## Tugas
Tolong salin lagi baris dari baris yang memuat "The image size" sampai baris yang memuat "center [556, 74].", dengan "coordinates" diganti menjadi "location" dan bagian lain tetap sama. Jangan sertakan gambarnya dalam jawaban.

## Daftar Tugas

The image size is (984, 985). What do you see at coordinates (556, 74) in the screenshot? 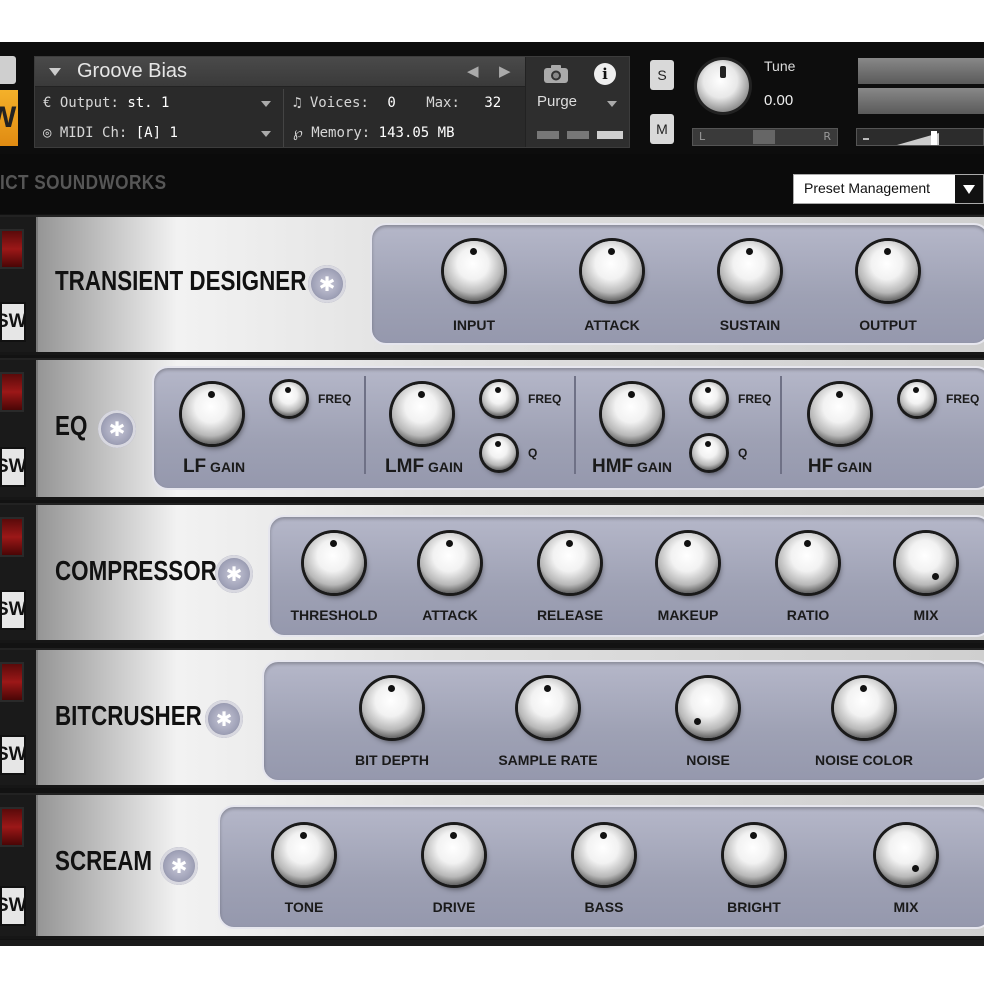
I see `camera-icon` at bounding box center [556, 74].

* * *

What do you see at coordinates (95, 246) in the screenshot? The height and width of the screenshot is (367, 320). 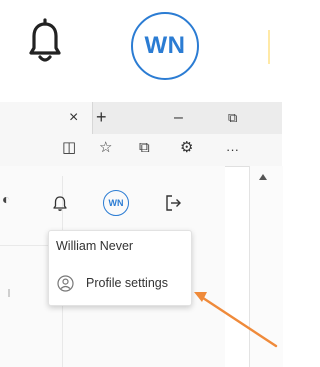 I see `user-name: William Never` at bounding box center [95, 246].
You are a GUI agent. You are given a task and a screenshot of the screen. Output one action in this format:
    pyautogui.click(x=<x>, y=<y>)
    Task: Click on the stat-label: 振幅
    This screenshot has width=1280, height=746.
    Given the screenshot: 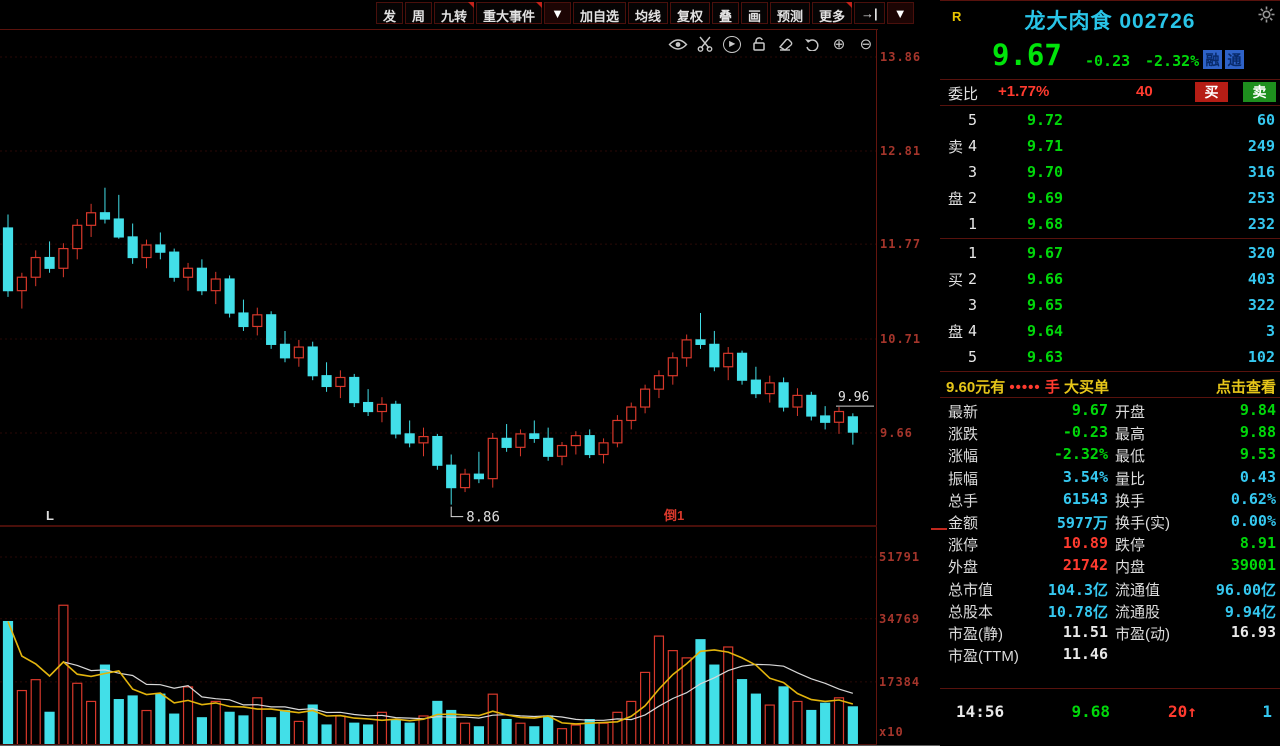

==

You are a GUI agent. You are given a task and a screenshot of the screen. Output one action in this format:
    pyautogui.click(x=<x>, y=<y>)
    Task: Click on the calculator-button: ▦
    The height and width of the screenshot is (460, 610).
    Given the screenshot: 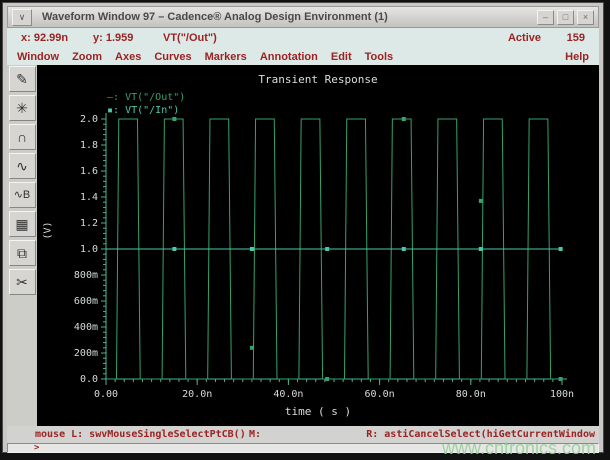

## Jawaban Tertulis
The image size is (984, 985). What do you see at location (556, 74) in the screenshot? 
I see `camera-icon` at bounding box center [556, 74].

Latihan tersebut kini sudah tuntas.